Eugenia Oliver escaped slavery to find a new life as a seamstress in the free black community in Philadelphia, but no one can escape the spectre of violence and injustice that permeates even “free” states on the eve of the Civil War. Eugenia’s work for the Underground Railroad and to support less fortunate members of the community would bring her into peril on their own–without her habit of plunging into danger. And that’s before she falls in love with Abigail Read, a well-off white woman who runs a boarding house and offends high society by refusing to contemplate marriage.

The Characters

Eugenia is a delightfully complex character and Mickelbury does an excellent job of depicting the tensions and hazards of how she navigates the racial divide.

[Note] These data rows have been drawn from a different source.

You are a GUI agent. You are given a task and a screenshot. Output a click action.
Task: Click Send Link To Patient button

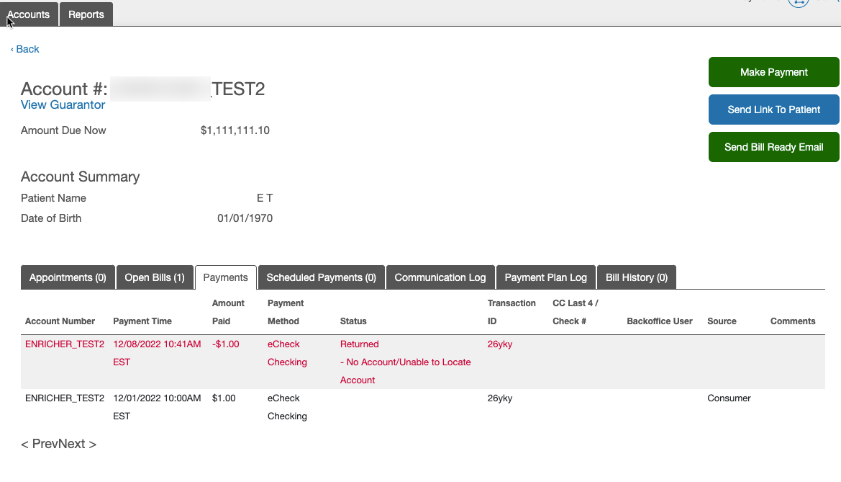pyautogui.click(x=773, y=110)
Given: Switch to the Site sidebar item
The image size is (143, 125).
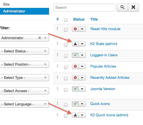Looking at the screenshot, I should point(6,4).
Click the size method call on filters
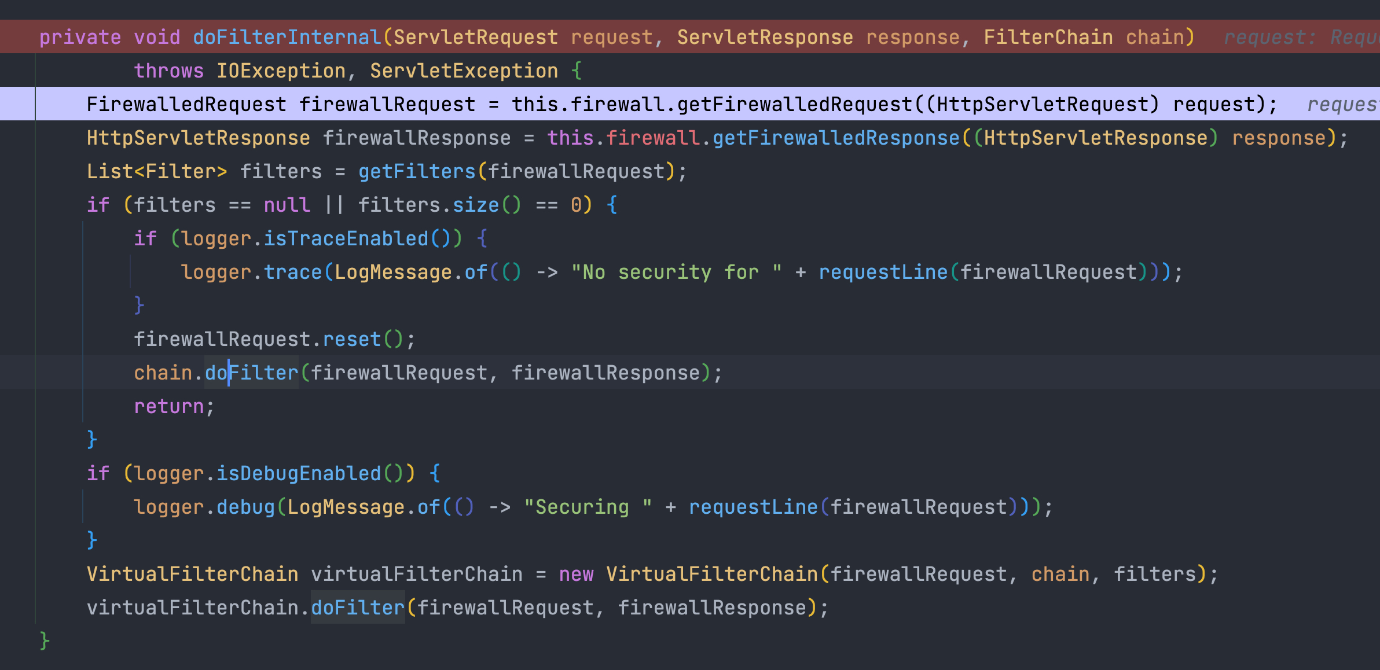This screenshot has height=670, width=1380. point(475,205)
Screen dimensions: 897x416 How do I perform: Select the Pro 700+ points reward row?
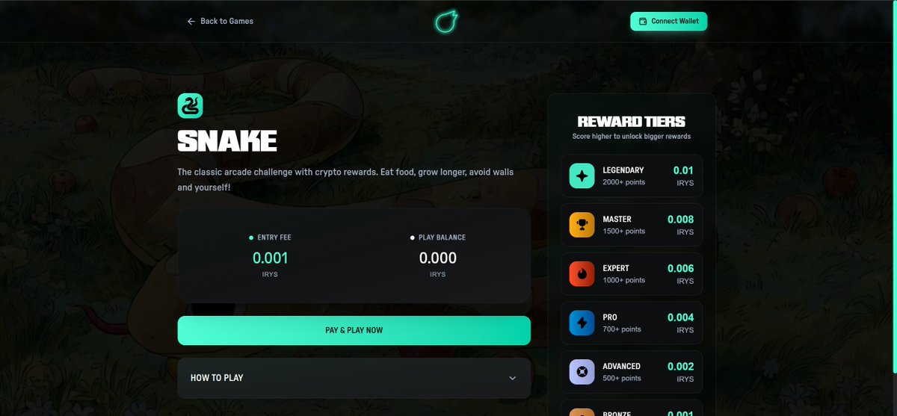pos(632,323)
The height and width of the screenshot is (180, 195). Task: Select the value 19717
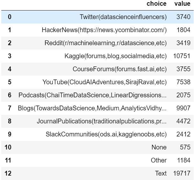(x=182, y=173)
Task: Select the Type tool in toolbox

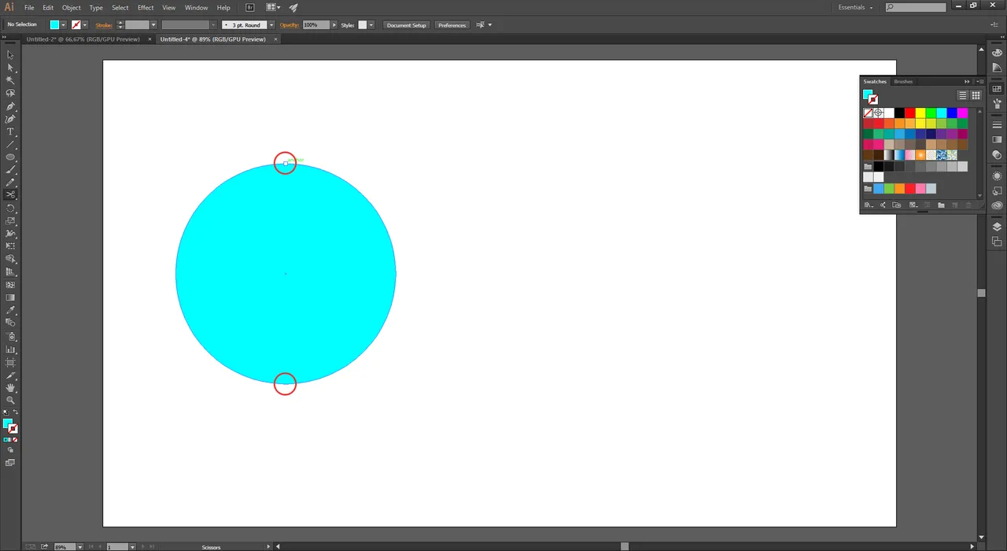Action: coord(10,131)
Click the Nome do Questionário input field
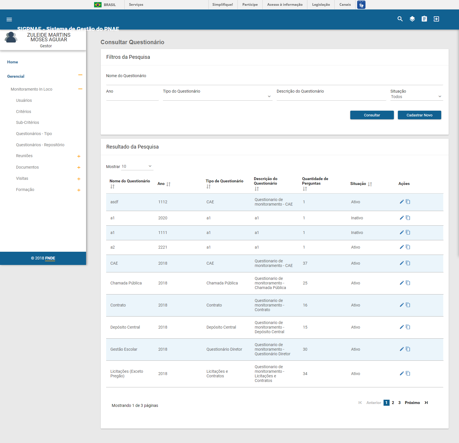 click(274, 81)
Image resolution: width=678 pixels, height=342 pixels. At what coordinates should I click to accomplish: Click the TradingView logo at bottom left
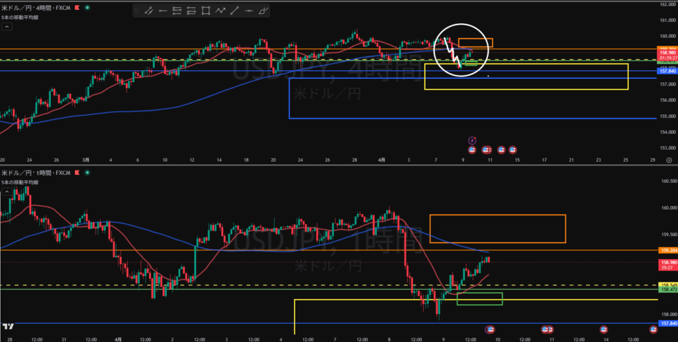point(9,326)
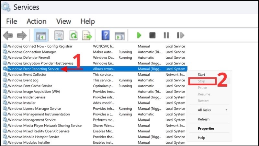Viewport: 259px width, 146px height.
Task: Click the Forward arrow toolbar icon
Action: (x=22, y=35)
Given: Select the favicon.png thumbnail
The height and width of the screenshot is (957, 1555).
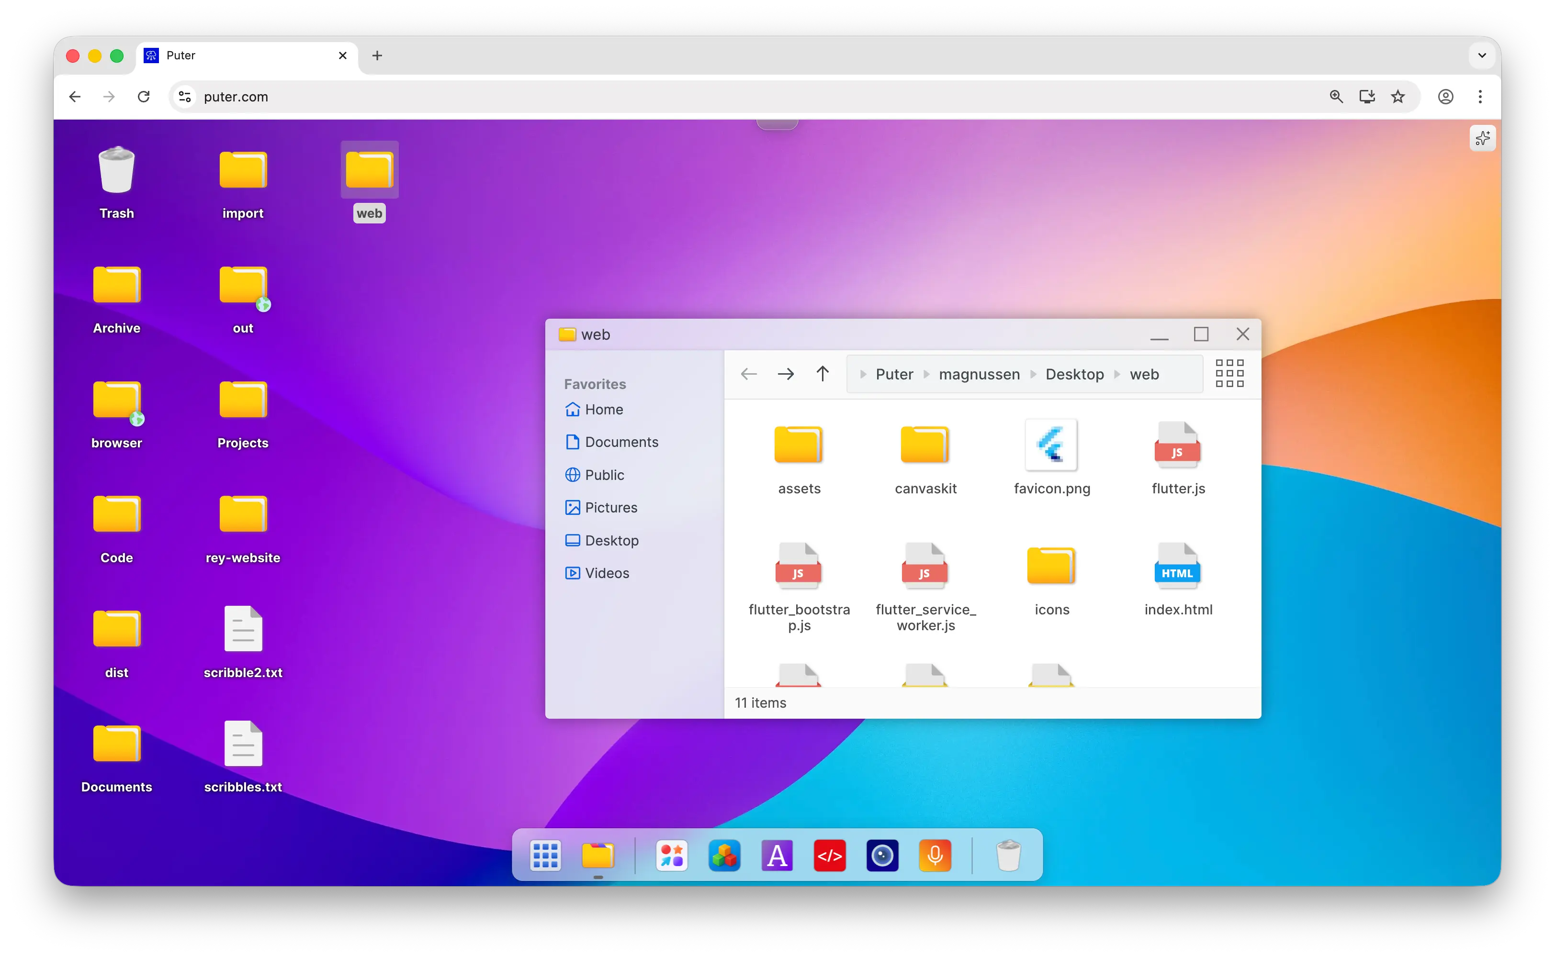Looking at the screenshot, I should pos(1051,445).
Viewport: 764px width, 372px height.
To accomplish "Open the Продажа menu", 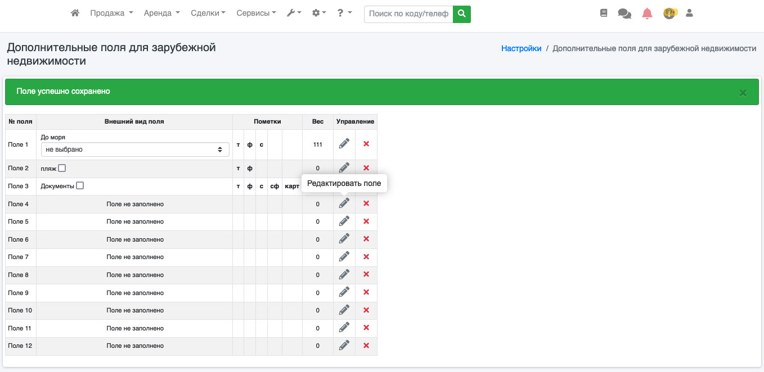I will pyautogui.click(x=111, y=13).
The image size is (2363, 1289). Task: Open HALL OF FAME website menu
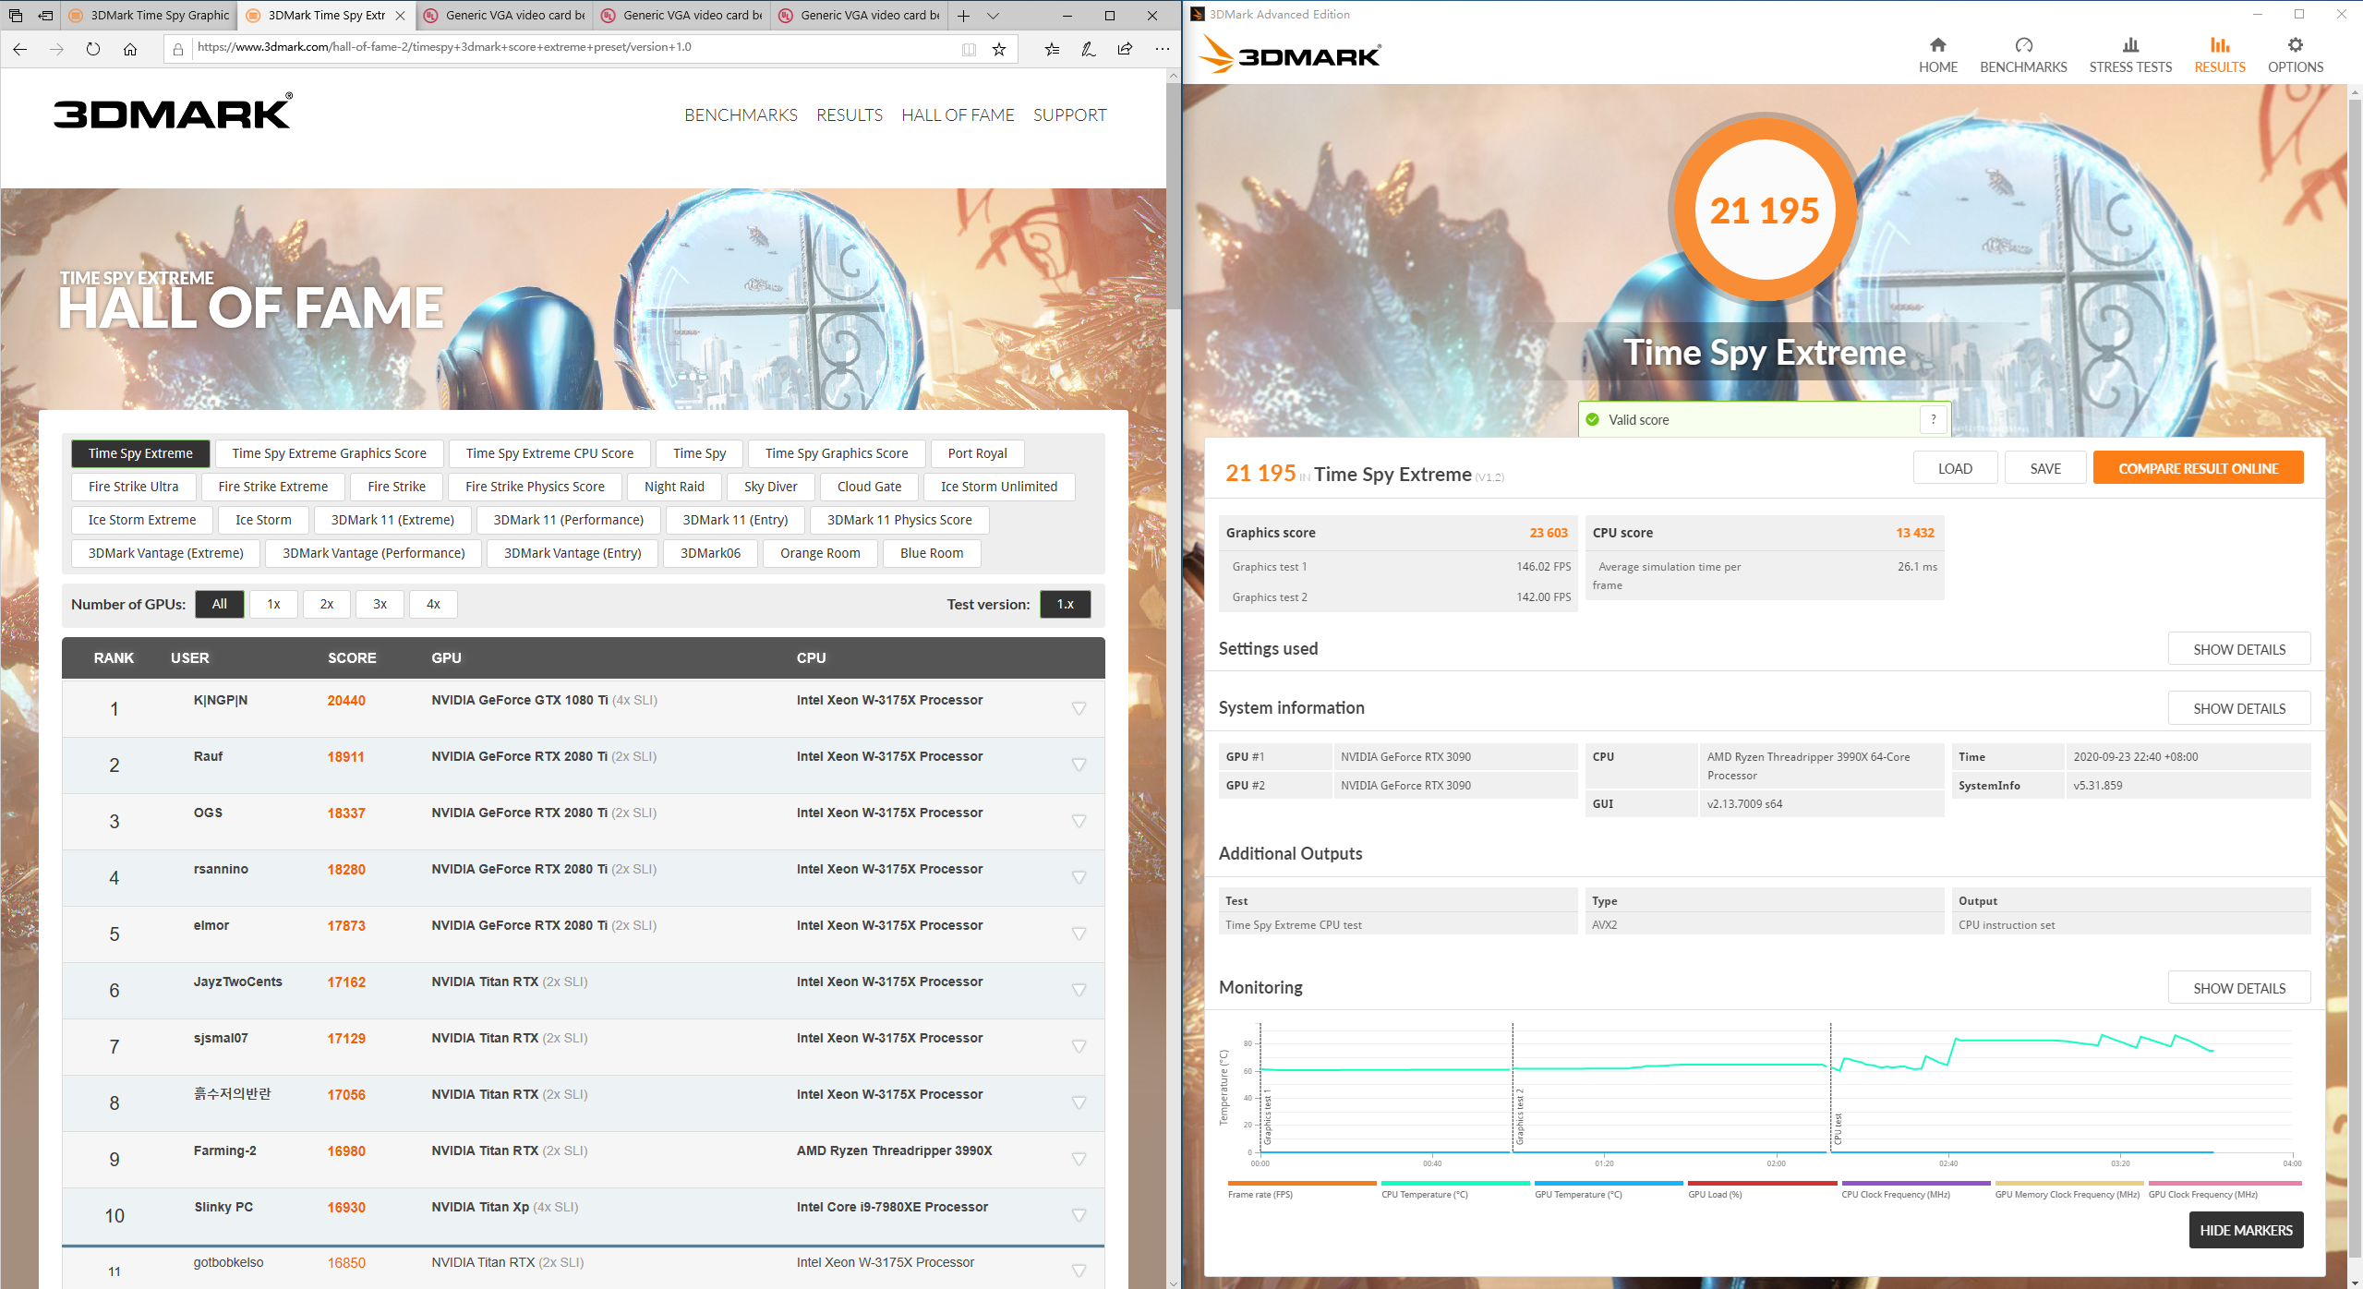958,114
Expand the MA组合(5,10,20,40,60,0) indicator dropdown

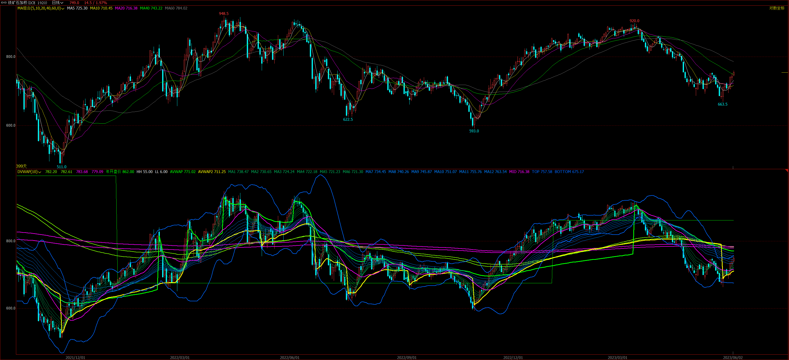pyautogui.click(x=41, y=8)
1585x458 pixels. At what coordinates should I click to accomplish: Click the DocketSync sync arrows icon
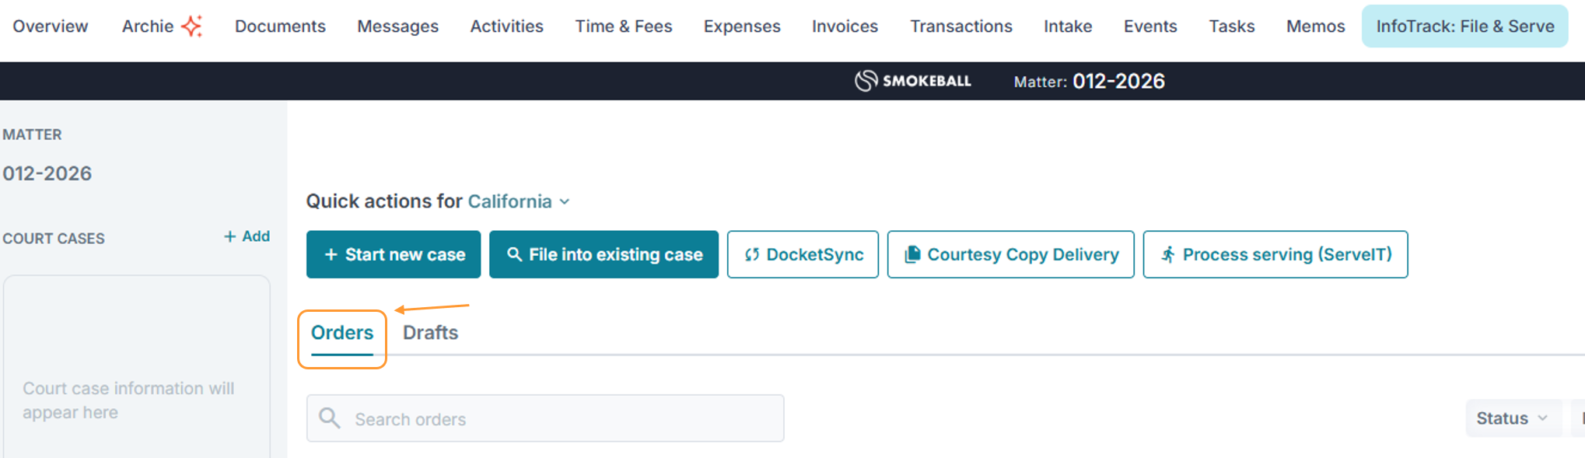[x=751, y=255]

Abby Read is a bit more briefly sketched, but this is primarily Eugenia’s story.

The Writing Style

The combined plot threads of romance, adventure, and mystery kept the story moving forward though they didn’t always connect into a unified whole. To some extent the book shifts through several independent stories that overlap at the edges. Mickelbury’s prose is vividly descriptive and brings the historic setting to life in such visual detail that I came out of the initial chapters feeling like I’d watched a movie rather than reading text. (In fact, this would make a great movie!)

The Pros

Two Wings To Fly Away brings some intensely-desired diversity to the lesbian historical field. (Mickelbury herself is black and specializes in writing about black women’s experiences.) The world building in the book is solid and detailed.

The Cons

I had a few points of confusion regarding point of view. Although the action focuses on the two women, the point of view shifts among a much larger number of characters, often without being well signaled in the text. Not a “con” but more of a content description: the romance is prominent but is only one of several plot elements, so those with a very strict definition may not consider this a “romance novel with a capital R”. Sexual content is implied by off-page (which is not a con for me but, again, is something many readers like to know in advance).

The Conclusion

If you’ve been looking for f/f romance that breaks away from the standard tropes and brings a refreshing voice to the page, I solidly recommend Two Wings To Fly Away. (I’m definitely looking forward to the promised sequel.)

Excerpt from Two Wings To Fly Away by Penny Mickelbury

“Slave catcher!”

The hissed word hung in the air, freezing Eugenia Oliver’s insides colder than the damp November evening air chilled her skin. Though Eli’s bare feet made no sound on the worn cobblestones and his two brief words were whispered, Genie’s body reverberated as if a cannon had been fired next to her. She was headed home. She was almost there. Almost safe and warm. But she changed direction and walked toward Main Street. The fast, loud pounding of her heart and her suddenly dry mouth were her fear manifested. If a slave catcher really was prowling in the Quarter and Genie really was walking toward him instead of running away . . .

Dressed as Eugene Oliver as she often was, because even a Black man was safer than a Black woman alone, she moved with purpose toward the danger coming her way. The white man slowed his gait from a trot to a long-legged stride as he entered Thatcher Lane. Definitely looking for someone. His head swiveled from side to side. His eyes searched but found nothing but shuttered windows and barred doors.